### DIRECTIONS
Your answer must be the full set of records, repeated exactly.

### TASK INPUT
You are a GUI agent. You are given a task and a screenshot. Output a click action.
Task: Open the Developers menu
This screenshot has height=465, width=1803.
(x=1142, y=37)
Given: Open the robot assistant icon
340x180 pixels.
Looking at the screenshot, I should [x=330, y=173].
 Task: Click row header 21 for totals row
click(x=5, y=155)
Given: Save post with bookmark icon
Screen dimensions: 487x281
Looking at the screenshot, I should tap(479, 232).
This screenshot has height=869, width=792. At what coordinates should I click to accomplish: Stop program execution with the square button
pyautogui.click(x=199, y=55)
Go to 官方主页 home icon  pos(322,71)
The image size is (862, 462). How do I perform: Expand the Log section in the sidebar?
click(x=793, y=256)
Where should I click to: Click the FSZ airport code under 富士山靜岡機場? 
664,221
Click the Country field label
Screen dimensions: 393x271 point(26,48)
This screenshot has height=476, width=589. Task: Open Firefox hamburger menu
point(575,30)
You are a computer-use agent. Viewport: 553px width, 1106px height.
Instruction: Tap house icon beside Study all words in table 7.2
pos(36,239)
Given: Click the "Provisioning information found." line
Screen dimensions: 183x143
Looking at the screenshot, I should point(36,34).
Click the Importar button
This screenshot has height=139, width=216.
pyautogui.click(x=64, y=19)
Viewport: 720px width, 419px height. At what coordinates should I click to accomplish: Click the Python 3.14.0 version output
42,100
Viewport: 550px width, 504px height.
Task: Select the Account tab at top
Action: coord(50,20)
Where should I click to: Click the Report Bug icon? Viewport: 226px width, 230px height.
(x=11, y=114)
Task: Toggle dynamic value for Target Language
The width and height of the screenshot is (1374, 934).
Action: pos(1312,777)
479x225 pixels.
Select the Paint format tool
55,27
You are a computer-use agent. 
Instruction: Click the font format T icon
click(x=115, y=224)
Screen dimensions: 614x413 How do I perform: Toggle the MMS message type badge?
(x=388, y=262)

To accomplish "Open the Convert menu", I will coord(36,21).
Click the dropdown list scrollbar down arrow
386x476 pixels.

### RESULT
You are a GUI agent. You are given a task and a screenshot. Output a click action.
Task: Open the Developers menu
This screenshot has height=465, width=1803.
(x=1142, y=37)
Given: Open the robot assistant icon
340x180 pixels.
Looking at the screenshot, I should [x=330, y=173].
 Task: Click row header 21 for totals row
click(x=5, y=155)
Given: Save post with bookmark icon
Screen dimensions: 487x281
Looking at the screenshot, I should tap(479, 232).
This screenshot has height=869, width=792. At what coordinates should I click to accomplish: Stop program execution with the square button
pyautogui.click(x=199, y=55)
Go to 官方主页 home icon  pos(322,71)
The image size is (862, 462). How do I perform: Expand the Log section in the sidebar?
click(x=793, y=256)
Where should I click to: Click the FSZ airport code under 富士山靜岡機場? 
664,221
Click the Country field label
Screen dimensions: 393x271 point(26,48)
This screenshot has height=476, width=589. Task: Open Firefox hamburger menu
point(575,30)
You are a computer-use agent. Viewport: 553px width, 1106px height.
Instruction: Tap house icon beside Study all words in table 7.2
pos(36,239)
Given: Click the "Provisioning information found." line
Screen dimensions: 183x143
Looking at the screenshot, I should point(36,34).
Click the Importar button
This screenshot has height=139, width=216.
pyautogui.click(x=64, y=19)
Viewport: 720px width, 419px height. At what coordinates should I click to accomplish: Click the Python 3.14.0 version output
42,100
Viewport: 550px width, 504px height.
Task: Select the Account tab at top
Action: coord(50,20)
Where should I click to: Click the Report Bug icon? Viewport: 226px width, 230px height.
(x=11, y=114)
Task: Toggle dynamic value for Target Language
The width and height of the screenshot is (1374, 934).
Action: pos(1312,777)
479x225 pixels.
Select the Paint format tool
55,27
You are a computer-use agent. 
Instruction: Click the font format T icon
click(x=115, y=224)
Screen dimensions: 614x413 How do I perform: Toggle the MMS message type badge?
(x=388, y=262)

To accomplish "Open the Convert menu", I will coord(36,21).
Click the dropdown list scrollbar down arrow
386x476 pixels.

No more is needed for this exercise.